ACTIVITY: Using the entries below, show all lines with the string "resolution".

───── RAW DATA

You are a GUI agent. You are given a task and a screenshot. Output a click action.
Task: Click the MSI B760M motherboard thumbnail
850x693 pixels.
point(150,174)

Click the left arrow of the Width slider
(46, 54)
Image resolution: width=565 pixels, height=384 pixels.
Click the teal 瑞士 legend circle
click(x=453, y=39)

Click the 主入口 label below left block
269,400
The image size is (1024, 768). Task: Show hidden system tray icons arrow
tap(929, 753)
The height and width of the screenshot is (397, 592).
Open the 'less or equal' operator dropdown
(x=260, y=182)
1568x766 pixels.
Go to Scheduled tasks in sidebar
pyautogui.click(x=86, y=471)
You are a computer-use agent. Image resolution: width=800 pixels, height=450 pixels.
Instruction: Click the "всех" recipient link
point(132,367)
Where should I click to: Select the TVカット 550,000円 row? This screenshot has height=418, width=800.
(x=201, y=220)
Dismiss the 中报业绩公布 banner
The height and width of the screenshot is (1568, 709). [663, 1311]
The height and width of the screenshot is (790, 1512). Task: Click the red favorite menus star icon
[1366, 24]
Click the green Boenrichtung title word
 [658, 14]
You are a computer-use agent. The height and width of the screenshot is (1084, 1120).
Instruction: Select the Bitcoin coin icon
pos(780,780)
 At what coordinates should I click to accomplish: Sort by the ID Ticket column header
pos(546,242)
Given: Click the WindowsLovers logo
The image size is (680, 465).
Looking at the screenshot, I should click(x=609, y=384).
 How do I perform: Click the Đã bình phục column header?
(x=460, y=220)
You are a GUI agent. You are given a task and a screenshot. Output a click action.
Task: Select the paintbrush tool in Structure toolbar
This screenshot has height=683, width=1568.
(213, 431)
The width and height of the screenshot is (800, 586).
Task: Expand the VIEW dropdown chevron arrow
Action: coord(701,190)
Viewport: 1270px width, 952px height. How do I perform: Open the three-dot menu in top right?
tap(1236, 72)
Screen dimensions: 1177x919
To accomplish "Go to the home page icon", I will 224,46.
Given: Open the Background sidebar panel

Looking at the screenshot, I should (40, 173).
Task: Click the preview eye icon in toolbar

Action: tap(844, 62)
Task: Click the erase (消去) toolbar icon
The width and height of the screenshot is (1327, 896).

──────────

OUTPUT OF THE TASK:
Image resolution: width=565 pixels, height=384 pixels.
You are a computer-use agent. Image resolution: width=800 pixels, height=450 pixels.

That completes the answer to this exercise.